Guillermo Salazar, a construction foreman whose crew was working on a half-finished apartment block, said “the building swayed like a hammock” when the quake struck.
Everyone escaped unscathed thanks in part to an earthquake drill held two hours earlier, added Salazar. “It was helpful. Everyone knew what to do.”
Elsewhere, however, there was chaos. Authorities took so long to respond to a collapsed seven-storey building in La Condesa, a wealthy part of Mexico City, that hundreds of people frantically scrambled through the rubble with their hands using shovels and shopping trolleys to remove debris.
The overall death toll was expected to continue rising as emergency crews and improvised citizen brigades combed through rubble.
“I thought that I had punctured a tyre. Then I saw all the light fixtures and signs swaying,” said Humberto Muñoz, who was driving from Puebla into Mexico City when the quake struck.
Peiby Ballau, a hairdresser, said it felt worse even than the 8.1 magnitude quake which hit further south on 7 September, killing at least 98 people and leaving 2.5 million in need of help. “The building really moved back and forth. Of all the earthquakes I’ve lived through, this was the strongest. You never get used to this. It was such a fright.”
Video posted online showed one building in the Roma neighbourhood collapsing in a cloud of dust as onlookers screamed and ran for safety.
Another video showed slabs of concrete peeling from the facade of the labour ministry and plunging onto the street below amid clouds of dust.
Gala Dluzhynska was on the second floor of a building on Alvaro Obregón street in the capital when the building began to totter.

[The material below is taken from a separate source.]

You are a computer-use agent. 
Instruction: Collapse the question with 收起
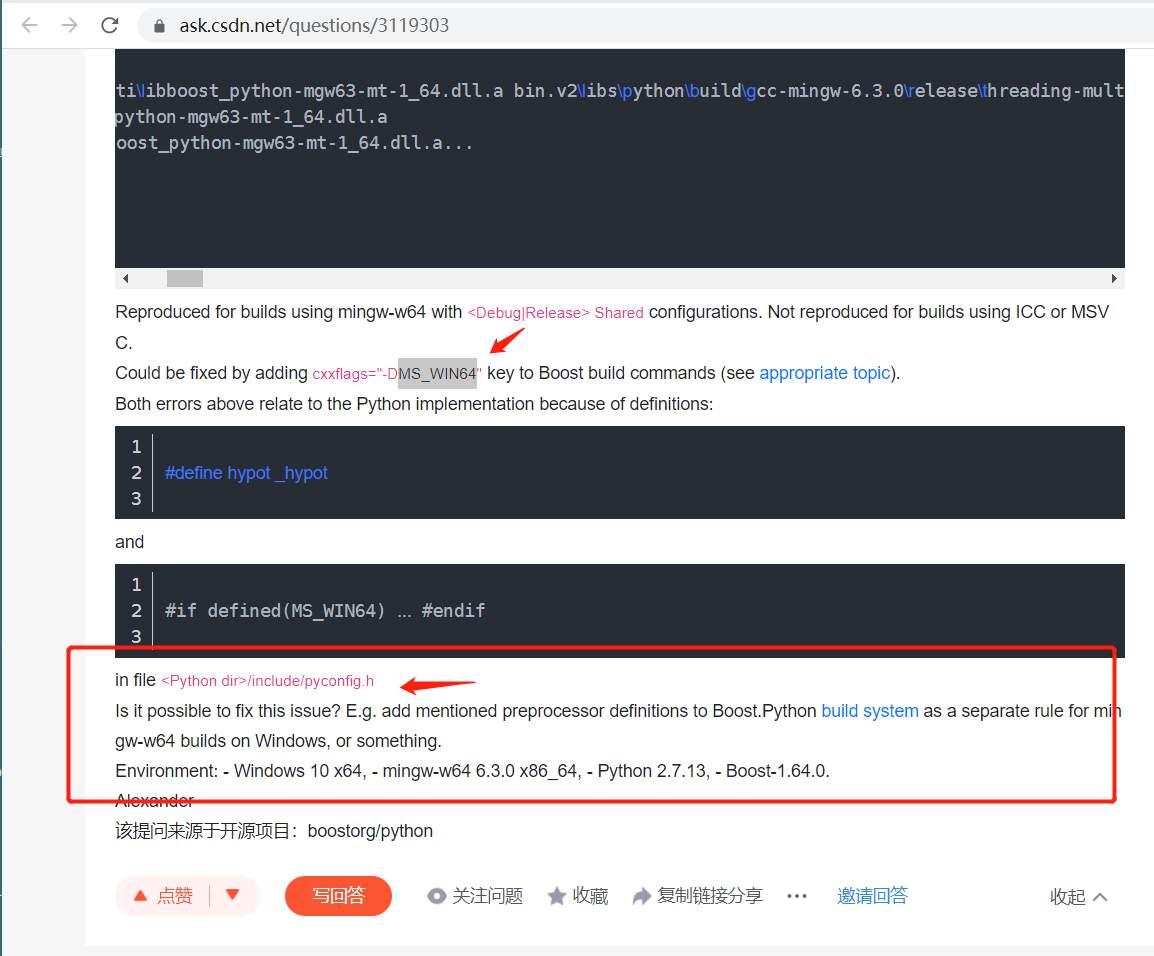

She said she fell over in the stairwell and people began to walk over her, before someone finally pulled her up. “There were no stairs anymore. There were rocks,” she told the Associated Press.
Mariana Morales, a 26-year-old nutritionist, said she was in a taxi when the quake struck and witnessed a building collapse a few yards away. “There was the sound of thunder … then dust and all this.” She joined the throngs of citizens who spontaneously joined rescue efforts, bolstering emergency crews. “The people are organising quickly,” she said.

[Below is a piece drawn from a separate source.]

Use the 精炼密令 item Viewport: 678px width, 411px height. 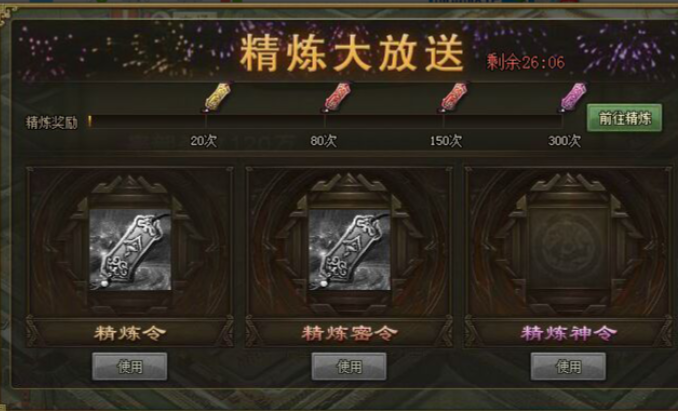pyautogui.click(x=349, y=366)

Along Avenida de los Insurgentes – one of the city’s main thoroughfares – thousands of people streamed out of buildings in panic as alarms blared.
Mexico City Mayor Miguel Angel Mancera said buildings fell at 44 sites in the capital alone. Peña Nieto cut short a visit to the southern state of Oaxaca, which had been badly hit in the earlier quake.

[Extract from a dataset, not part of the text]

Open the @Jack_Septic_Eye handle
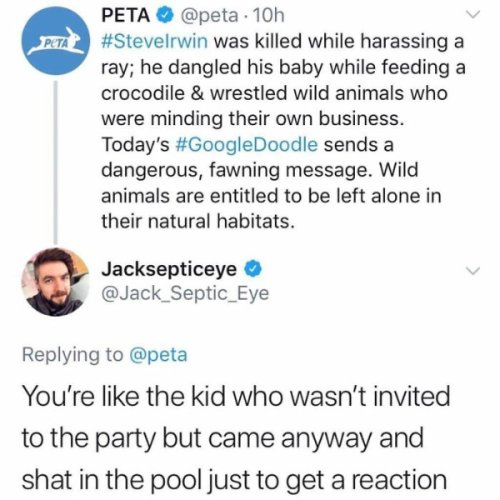The height and width of the screenshot is (500, 500). [185, 294]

The US president, Donald Trump, who had been criticised for a perceived tardy response to the earlier disaster, responded on Tuesday within minutes, tweeting: “God bless the people of Mexico City. We are with you and will be there for you.”
Much of Mexico City is built on former lake bed and the soil is known to amplify the effects of earthquakes even hundreds of miles away.
Improved safety laws and better disaster preparation means that earthquakes since 1985 have caused less damage in the capital. But Tuesday’s quake struck without warning, despite an alert mechanism which normally sounds an alert beforehand.